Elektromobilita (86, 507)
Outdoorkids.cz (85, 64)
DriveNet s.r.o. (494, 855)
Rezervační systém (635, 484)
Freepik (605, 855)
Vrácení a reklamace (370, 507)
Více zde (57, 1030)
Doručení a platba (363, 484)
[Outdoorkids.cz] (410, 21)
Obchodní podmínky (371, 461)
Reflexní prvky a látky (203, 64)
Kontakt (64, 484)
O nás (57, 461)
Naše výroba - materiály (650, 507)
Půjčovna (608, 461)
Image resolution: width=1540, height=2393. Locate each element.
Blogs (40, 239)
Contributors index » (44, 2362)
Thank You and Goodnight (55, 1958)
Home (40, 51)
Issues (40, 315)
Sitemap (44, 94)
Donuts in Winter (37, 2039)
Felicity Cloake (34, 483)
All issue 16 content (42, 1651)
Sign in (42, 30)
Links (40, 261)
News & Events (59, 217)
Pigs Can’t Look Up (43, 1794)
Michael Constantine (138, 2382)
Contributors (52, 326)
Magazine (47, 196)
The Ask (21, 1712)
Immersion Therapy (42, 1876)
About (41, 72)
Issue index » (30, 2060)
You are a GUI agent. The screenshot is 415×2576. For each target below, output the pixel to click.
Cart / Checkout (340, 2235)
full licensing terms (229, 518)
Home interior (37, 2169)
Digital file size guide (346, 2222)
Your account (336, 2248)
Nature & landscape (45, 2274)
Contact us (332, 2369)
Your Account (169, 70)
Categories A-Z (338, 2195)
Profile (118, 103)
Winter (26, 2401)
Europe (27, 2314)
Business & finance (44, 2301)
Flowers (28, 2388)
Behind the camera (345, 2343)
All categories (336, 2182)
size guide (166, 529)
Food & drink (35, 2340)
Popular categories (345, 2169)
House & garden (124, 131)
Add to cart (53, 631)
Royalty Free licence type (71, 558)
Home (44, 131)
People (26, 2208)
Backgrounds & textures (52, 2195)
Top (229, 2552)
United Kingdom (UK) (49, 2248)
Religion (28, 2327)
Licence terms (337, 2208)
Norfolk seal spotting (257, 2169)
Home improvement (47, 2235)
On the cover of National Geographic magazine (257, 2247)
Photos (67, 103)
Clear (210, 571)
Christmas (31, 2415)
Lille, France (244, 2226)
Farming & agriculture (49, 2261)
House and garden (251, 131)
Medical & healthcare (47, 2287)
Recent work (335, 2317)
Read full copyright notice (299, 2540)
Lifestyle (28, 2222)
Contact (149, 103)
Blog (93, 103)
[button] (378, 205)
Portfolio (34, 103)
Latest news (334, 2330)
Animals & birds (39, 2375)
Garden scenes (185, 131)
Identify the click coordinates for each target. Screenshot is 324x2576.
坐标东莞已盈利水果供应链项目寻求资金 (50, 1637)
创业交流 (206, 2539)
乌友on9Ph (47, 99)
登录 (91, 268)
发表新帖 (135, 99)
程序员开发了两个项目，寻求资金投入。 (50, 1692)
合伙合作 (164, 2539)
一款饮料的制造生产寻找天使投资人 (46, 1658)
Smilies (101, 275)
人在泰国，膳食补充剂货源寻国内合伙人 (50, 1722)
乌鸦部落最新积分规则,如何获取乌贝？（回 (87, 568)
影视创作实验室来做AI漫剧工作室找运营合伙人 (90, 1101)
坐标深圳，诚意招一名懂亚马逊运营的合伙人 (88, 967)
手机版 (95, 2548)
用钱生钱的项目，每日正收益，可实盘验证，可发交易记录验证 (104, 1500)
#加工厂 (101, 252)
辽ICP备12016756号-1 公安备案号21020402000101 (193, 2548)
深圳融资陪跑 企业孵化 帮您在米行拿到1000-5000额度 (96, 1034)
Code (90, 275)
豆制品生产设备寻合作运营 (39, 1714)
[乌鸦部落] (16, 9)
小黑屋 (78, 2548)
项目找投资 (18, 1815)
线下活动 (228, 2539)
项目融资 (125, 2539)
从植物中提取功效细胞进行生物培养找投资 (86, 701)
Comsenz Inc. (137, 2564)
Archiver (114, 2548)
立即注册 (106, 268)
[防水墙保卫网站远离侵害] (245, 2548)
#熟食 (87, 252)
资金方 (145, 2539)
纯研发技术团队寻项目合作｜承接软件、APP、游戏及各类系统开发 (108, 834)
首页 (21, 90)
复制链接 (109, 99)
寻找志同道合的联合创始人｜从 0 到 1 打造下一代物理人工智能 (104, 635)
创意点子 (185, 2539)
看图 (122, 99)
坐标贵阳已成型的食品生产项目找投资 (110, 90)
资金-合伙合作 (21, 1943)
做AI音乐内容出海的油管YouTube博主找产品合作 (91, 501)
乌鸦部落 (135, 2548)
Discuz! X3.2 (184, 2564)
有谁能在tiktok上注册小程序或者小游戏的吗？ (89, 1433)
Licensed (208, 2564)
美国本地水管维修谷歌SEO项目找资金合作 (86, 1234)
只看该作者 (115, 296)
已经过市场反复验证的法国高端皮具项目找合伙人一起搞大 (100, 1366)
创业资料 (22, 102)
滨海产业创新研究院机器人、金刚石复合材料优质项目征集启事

**What is needed**
Given the records above, restate word for word only the lines starting at the one with "People (26, 2208)" and ending at the one with "项目找投资 (18, 1815)".

**Exercise answer**
People (26, 2208)
Backgrounds & textures (52, 2195)
Top (229, 2552)
United Kingdom (UK) (49, 2248)
Religion (28, 2327)
Licence terms (337, 2208)
Norfolk seal spotting (257, 2169)
Home improvement (47, 2235)
On the cover of National Geographic magazine (257, 2247)
Photos (67, 103)
Clear (210, 571)
Christmas (31, 2415)
Lille, France (244, 2226)
Farming & agriculture (49, 2261)
House and garden (251, 131)
Medical & healthcare (47, 2287)
Recent work (335, 2317)
Read full copyright notice (299, 2540)
Lifestyle (28, 2222)
Contact (149, 103)
Blog (93, 103)
[button] (378, 205)
Portfolio (34, 103)
Latest news (334, 2330)
Animals & birds (39, 2375)
Garden scenes (185, 131)
Identify the click coordinates for each target. Screenshot is 324x2576.
坐标东莞已盈利水果供应链项目寻求资金 (50, 1637)
创业交流 (206, 2539)
乌友on9Ph (47, 99)
登录 (91, 268)
发表新帖 (135, 99)
程序员开发了两个项目，寻求资金投入。 (50, 1692)
合伙合作 (164, 2539)
一款饮料的制造生产寻找天使投资人 (46, 1658)
Smilies (101, 275)
人在泰国，膳食补充剂货源寻国内合伙人 (50, 1722)
乌鸦部落最新积分规则,如何获取乌贝？（回 (87, 568)
影视创作实验室来做AI漫剧工作室找运营合伙人 (90, 1101)
坐标深圳，诚意招一名懂亚马逊运营的合伙人 (88, 967)
手机版 (95, 2548)
用钱生钱的项目，每日正收益，可实盘验证，可发交易记录验证 (104, 1500)
#加工厂 (101, 252)
辽ICP备12016756号-1 公安备案号21020402000101 (193, 2548)
深圳融资陪跑 企业孵化 帮您在米行拿到1000-5000额度 (96, 1034)
Code (90, 275)
豆制品生产设备寻合作运营 (39, 1714)
[乌鸦部落] (16, 9)
小黑屋 (78, 2548)
项目找投资 (18, 1815)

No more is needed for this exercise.